Senior Loan ETF in Focus

The new ETF looks to provide investors with current income, along with the preservation of capital. It will not track an index though, seeking instead to beat out the Markit iBoxx U.S. Leveraged Loan 100 Index through superior security selection.

This looks to be done by partaking in credit analysis, and timely sales and buys of senior loans. For example, the active approach looks to acquire loans at attractive prices before they are added to an index, or find loans that are likely to be removed from a benchmark and then proactively sell them before they are kicked out of an index.

Overall, the fund looks to charge 90 basis points a year in fees, while paying out distributions on a monthly basis. The portfolio is pretty spread out at first glance, as bonds from Chrysler, Alcatel Lucent, and AES take the top three spots but only account for about 3.38% each.

How does it fit in a portfolio?

This ETF could be a decent choice for investors seeking fixed income exposure, but without the interest rate risk. This could be vital if bond rates rise, as longer-dated products would get crushed in this type of environment (see Buy These Bond ETFs for Income and Diversification).

It could also be appropriate for those who believe in the benefits of active management, and particularly in the less-liquid fixed income space where pricing issues may develop. However, this also does increase the cost of the product, so it may not be a top pick for investors seeking a rock-bottom choice from an expense perspective.

Investors should also note that, due to the lack of risks, yields might not be that big for this fund.

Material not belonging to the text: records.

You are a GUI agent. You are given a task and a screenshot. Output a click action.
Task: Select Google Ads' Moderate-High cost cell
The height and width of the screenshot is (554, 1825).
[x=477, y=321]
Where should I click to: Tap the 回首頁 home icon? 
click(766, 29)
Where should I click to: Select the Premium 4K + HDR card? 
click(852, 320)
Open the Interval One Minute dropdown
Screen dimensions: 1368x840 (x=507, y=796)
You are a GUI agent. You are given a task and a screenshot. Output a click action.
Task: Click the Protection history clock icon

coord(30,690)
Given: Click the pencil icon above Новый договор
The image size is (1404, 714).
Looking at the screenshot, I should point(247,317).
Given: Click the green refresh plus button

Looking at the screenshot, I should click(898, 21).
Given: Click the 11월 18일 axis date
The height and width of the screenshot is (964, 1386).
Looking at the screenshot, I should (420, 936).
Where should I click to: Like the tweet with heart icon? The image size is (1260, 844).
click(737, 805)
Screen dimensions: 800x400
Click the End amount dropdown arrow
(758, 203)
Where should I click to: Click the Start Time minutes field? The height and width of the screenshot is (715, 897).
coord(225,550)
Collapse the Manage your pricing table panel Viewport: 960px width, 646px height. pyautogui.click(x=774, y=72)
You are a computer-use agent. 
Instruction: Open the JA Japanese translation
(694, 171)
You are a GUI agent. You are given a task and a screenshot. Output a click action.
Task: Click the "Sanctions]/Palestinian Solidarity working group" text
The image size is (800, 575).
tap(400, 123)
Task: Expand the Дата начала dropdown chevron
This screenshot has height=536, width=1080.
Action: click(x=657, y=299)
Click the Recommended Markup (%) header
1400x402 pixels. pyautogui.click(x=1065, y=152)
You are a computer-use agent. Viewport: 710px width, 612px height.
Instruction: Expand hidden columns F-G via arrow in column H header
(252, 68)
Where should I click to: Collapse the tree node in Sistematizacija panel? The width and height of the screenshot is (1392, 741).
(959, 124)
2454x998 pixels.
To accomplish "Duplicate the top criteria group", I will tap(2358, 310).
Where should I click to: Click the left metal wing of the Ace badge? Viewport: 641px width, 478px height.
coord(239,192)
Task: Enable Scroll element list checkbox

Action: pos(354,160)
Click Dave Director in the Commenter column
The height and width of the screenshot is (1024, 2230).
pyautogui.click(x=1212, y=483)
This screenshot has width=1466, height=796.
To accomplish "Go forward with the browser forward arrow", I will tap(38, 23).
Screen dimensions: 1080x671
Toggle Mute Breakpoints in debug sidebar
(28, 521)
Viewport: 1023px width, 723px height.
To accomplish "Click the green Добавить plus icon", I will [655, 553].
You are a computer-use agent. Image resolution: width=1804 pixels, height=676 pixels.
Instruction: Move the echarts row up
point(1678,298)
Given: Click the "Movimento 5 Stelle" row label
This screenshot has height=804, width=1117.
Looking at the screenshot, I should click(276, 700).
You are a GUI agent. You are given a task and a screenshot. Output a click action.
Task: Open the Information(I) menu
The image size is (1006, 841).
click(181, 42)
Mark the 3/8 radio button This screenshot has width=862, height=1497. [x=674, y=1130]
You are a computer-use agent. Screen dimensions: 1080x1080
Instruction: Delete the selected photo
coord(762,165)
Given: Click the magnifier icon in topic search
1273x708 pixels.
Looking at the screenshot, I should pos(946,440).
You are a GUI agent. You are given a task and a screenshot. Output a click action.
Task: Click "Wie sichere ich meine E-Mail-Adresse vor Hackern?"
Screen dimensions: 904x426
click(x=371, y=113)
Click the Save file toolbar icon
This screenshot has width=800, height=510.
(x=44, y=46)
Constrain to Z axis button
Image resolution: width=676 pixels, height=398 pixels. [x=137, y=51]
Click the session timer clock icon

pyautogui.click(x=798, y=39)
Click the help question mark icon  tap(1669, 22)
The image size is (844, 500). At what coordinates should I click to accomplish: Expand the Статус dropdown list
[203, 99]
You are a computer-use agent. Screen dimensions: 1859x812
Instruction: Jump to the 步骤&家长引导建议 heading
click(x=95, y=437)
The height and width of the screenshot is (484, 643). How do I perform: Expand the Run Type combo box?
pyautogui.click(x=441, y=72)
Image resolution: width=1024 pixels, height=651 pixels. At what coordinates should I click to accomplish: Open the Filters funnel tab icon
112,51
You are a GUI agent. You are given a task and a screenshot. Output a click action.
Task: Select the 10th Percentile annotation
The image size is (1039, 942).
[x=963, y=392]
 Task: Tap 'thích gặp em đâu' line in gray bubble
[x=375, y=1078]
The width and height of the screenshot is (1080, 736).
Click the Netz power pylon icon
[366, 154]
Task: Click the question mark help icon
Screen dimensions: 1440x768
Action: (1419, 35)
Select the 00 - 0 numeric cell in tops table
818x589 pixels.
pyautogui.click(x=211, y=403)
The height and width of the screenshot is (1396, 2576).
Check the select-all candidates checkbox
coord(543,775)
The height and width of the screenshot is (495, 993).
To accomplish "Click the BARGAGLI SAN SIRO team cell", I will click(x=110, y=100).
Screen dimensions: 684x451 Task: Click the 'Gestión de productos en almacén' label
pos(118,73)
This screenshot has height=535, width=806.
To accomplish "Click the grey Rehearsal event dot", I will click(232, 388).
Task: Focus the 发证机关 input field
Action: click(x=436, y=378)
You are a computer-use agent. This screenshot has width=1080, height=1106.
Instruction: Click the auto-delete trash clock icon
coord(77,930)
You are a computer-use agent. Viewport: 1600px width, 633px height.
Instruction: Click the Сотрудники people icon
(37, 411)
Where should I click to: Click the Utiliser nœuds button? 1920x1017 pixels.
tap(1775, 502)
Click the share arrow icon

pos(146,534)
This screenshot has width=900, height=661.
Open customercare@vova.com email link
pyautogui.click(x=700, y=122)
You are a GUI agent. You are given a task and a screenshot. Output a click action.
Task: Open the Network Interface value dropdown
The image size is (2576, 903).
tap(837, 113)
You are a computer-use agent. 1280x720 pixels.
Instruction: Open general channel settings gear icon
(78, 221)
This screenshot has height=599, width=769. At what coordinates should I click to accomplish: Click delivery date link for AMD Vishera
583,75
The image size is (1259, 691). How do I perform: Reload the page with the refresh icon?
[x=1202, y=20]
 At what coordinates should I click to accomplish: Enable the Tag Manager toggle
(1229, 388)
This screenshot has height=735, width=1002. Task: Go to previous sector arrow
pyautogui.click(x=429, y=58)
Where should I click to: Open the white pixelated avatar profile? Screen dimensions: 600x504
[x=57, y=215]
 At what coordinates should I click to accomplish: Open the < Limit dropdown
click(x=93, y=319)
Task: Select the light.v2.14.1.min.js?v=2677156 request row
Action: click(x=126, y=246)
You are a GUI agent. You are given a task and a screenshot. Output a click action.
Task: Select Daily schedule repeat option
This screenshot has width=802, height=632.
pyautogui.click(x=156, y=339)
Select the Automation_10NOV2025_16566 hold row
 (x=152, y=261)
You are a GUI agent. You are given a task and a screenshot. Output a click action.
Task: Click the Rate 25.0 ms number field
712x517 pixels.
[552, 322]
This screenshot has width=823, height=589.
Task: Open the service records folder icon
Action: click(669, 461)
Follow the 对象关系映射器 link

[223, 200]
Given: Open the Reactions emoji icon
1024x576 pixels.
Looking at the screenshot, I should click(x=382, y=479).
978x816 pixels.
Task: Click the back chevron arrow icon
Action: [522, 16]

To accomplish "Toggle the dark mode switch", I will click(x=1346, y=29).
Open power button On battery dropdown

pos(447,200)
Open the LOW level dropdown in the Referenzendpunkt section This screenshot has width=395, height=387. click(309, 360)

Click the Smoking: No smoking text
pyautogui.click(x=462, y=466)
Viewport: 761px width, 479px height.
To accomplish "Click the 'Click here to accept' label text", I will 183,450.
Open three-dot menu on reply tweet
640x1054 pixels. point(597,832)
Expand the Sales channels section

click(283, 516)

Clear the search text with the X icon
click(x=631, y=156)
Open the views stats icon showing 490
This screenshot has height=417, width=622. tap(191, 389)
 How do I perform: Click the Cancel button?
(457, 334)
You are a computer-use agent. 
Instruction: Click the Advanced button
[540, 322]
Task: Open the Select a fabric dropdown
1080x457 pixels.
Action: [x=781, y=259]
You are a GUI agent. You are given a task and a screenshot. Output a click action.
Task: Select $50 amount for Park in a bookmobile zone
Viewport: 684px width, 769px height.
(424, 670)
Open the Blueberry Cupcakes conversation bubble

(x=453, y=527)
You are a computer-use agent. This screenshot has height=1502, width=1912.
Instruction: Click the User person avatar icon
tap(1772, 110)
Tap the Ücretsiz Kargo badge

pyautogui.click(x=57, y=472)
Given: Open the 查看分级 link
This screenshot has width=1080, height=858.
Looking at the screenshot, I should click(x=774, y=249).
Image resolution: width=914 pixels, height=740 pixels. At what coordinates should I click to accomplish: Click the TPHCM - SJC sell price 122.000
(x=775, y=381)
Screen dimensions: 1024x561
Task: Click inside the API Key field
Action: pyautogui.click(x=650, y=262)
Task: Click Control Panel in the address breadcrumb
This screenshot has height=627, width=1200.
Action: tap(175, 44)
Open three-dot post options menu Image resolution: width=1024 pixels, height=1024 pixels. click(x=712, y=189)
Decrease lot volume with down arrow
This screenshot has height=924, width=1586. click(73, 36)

LIBOR is below 0.30% for the 3 month version, so investors will need a modest spread over this rate in order to generate yield.

This is certainly possible, as senior loans are often issued by companies that are junk rated. Due to this, rates on their senior loans, while yielding less than their 'regular' counterparts, should at least be decent when compared with other options in the market.

Can it succeed?

Unfortunately for State Street, there is already some serious senior loan ETF competition on the market. There are two solid funds with decent AUM already, including the Highland iBoxx Senior Loan ETF (SNLN) and the PowerShares Senior Loan ETF (BKLN).

BKLN has seen an amazing surge in popularity so far in 2013, as the fund has amassed more than $1.5 billion since the beginning of January. This is more than half of its total assets under management, so clearly interest in the asset class is starting to pick up (see Should You Buy The Senior Loan ETF?).

This is also evidenced by SNLN’s decent level of accumulation since its debut in November of 2012. Since then, the fund has added about $60 million in assets, a pretty respectable figure, and especially so for an upstart like Highland.

While these solid asset levels may be somewhat troubling to State Street and their new fund launch, it also does suggest that there is an incredible level of interest in the space. This could make SRLN have a better launch than what some might be expecting given the competition level (read Pyxis Debuts Senior Loan ETF).

The real key will be if the fund can deliver with its outperformance thanks to active management. If this is the case, SRLN could see a decent amount of inflows and capture at least a fraction of the interest in this increasingly in-focus corner of the bond world.